The Language of Car Honks

1919 U.S. War Dept. catalogue photo of a Klaxon car horn with manual crank, beautiful sepia tones mounted on a typed and stamped cream card
Public domain via Wikimedia Commons

Car horns are a strange communications technology.

We live in an era with a gazillion tools for expressing ourselves in complex, multifaceted ways. We’ve got text augmented with pictograms, audio recorders and video-production suites in our pockets,  captioning and slides and AI image-generators trained on a blood feast of the world’s art.

But car horns? They’re weirdly lo-fi. 

They can honk, or they can not honk. That’s about it. When you need to communicate with someone outside the car, that’s what you have to work with. 

Now, I’m an everyday cyclist in NYC, and last year I crossed the entire US east-to-west on my bike, so I have heard a lot of drivers honk their horns at touring cyclists.

Car horns are a prime example of the sociopathic design of modern cars. Today’s horns are piercingly loud; they need to be, because they’re designed primarily for communicating with other drivers in other cars—and today’s cars are increasingly crafted as soundproof boxes, to make things nice and comfy for the drivers within. That means your car needs a horn loud enough to penetrate some other dude’s rolling fortress of solitude; the horns are thus jacked up to a volume at which a single honk can cause dolphins to wash up dead on the Jersey shore.
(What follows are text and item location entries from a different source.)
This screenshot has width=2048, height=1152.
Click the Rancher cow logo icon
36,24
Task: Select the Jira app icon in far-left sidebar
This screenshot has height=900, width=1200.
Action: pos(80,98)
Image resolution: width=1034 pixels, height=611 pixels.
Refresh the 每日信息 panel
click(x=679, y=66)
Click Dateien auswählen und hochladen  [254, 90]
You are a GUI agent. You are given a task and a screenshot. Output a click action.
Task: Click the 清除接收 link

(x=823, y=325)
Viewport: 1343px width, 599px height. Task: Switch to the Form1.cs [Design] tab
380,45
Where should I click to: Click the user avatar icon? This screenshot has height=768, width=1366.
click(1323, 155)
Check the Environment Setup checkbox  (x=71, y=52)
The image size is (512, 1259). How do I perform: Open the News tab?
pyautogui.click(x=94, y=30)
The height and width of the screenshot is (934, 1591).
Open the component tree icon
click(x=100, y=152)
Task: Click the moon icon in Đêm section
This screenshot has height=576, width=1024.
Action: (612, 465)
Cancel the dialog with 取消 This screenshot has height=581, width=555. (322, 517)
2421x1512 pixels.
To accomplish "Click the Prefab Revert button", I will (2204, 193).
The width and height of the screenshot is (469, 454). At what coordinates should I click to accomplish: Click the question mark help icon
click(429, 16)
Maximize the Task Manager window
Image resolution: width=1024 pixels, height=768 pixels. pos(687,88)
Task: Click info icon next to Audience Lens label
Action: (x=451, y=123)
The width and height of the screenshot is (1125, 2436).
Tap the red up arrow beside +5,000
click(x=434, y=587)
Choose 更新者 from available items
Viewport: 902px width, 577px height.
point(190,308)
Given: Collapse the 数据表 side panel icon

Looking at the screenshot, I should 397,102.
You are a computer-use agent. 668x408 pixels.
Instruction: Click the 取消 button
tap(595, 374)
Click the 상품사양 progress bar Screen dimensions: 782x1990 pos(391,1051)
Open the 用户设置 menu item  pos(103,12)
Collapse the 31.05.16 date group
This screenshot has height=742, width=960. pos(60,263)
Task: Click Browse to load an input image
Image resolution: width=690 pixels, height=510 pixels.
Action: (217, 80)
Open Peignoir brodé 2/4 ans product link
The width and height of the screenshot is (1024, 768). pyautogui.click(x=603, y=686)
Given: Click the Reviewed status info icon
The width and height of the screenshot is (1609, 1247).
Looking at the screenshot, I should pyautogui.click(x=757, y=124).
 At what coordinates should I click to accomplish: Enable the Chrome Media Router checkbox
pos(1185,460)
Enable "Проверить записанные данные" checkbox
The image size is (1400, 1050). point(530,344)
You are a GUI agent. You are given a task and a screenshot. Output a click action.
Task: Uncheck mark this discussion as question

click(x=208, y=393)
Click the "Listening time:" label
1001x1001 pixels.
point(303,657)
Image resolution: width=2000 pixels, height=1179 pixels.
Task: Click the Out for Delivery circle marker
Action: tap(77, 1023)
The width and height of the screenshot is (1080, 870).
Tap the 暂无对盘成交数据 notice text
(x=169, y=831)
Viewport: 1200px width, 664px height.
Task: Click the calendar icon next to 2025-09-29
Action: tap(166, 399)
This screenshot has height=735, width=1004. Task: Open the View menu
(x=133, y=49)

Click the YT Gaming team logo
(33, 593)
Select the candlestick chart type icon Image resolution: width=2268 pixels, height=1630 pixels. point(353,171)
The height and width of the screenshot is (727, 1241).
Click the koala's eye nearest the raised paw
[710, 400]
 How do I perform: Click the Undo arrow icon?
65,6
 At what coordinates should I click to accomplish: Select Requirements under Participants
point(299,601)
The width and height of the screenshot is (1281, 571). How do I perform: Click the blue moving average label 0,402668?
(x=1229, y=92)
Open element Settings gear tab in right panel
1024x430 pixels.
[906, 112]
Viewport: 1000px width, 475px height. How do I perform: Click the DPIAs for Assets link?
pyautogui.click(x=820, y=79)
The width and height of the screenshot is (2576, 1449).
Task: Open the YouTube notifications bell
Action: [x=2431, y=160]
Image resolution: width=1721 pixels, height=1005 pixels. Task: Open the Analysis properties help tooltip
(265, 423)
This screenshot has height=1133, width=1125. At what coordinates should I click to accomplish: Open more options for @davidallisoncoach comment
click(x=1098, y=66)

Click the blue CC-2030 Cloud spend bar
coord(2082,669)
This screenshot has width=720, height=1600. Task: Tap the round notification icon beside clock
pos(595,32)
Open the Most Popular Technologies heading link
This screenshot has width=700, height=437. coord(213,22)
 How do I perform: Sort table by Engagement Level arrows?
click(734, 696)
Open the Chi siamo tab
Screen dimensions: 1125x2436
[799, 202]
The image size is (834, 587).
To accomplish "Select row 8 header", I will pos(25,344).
So the design of horns leaves something to be desired, in the first place.

Nonetheless, people are inventive! Even when given a truly crude instrument, they want to be expressive. Anthropologists and sociologists have written about the complex ways people use car-horns around the world—as when neighbors greet neighbors, or cab drivers beep to see if you need a ride, or clusters of gridlocked cars use their horns to try and navigate the mess. (One researcher in Canada cataloged “a system of fifty-four different horns that can communicate almost everything like a Morse code”.)

And thus it is with cars when they’re honking at cyclists. After 4,150 miles of riding my bike from Brooklyn to the Oregon coast—over ten weeks on the road—I noticed that when drivers need to communicate with cyclists, they’ve developed a surprisingly sophisticated car-horn vocabulary.